Norwegian writer, newspaper editor and politician

Johanna Bugge Olsen (10 May 1900 – 16 August 1973) was a Norwegian writer, newspaper editor and politician for the Labour and the Communist parties.

== Biography ==

Johanna Bugge Olsen finished her secondary education in 1919, and then started working in the Labour Party press. In 1923 she joined the newly formed Communist Party. She was a member of Bergen city council, and stood on the ballot (third candidate) in Bergen for the 1933 and 1936 general elections. She became subeditor in one of the party's most important newspapers, Arbeidet, in 1931 and was the editor-in-chief from 1938 to 1940. Financially the newspaper did not fare well, partly because the Communist Party prioritized to prop up Arbeideren, and Arbeidet was not released between 14 December 1938 and 30 March 1939. On 9 August 1940 (still with Olsen as editor) it stopped entirely because of the occupation of Norway by Nazi Germany.
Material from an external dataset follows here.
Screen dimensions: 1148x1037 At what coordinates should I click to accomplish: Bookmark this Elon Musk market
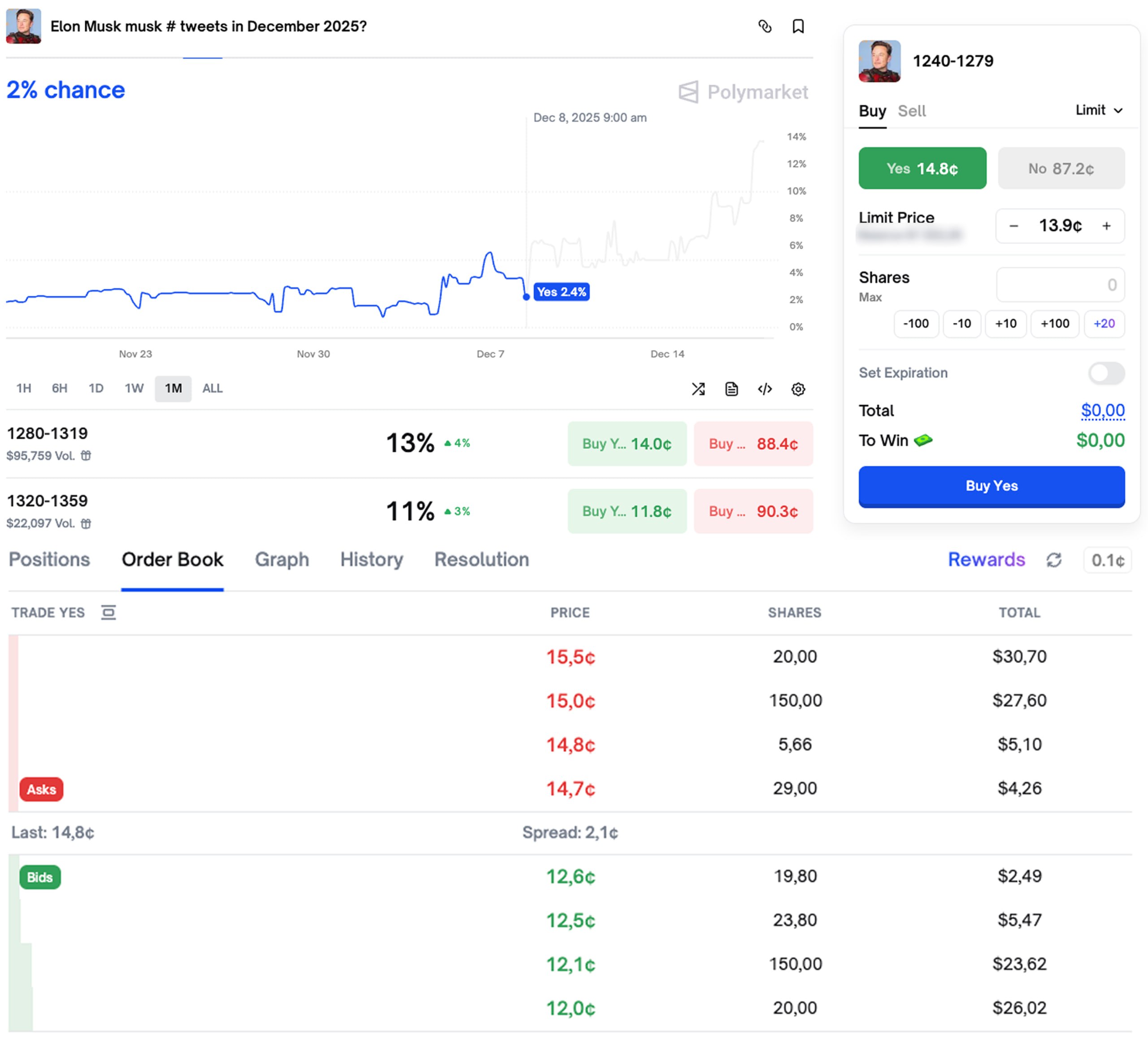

In 1949, during the legal purge in Norway after World War II, Olsen was convicted of treason for having printed "un-national" material in six articles in May and June 1940 prior to the closing of Arbeidet. She started writing books, and first authored four books mostly about local trade unions: Femti år på sporet : Bergens sporvei 1897–1947, Sporveisreparatørenes forening, Bergen 30 år, Malersvennenes forening, Bergen 65 år 1884–1949 and Malersvennenes forening: 75 års beretning 1884–1959. She then wrote novels and young adult fiction, including Tine (1961, translated to Russian in 1963 and German in 1967), Løsgjengeren (1963, translated to English as Stray Dog in 1966), Den hvite wampumen (1967), Præriekyllingen danser (1968) and Vesle-kari blir voksen (1969, translated to Icelandic in 1973).

She was married to (1899–1977), mayor in Laksevåg.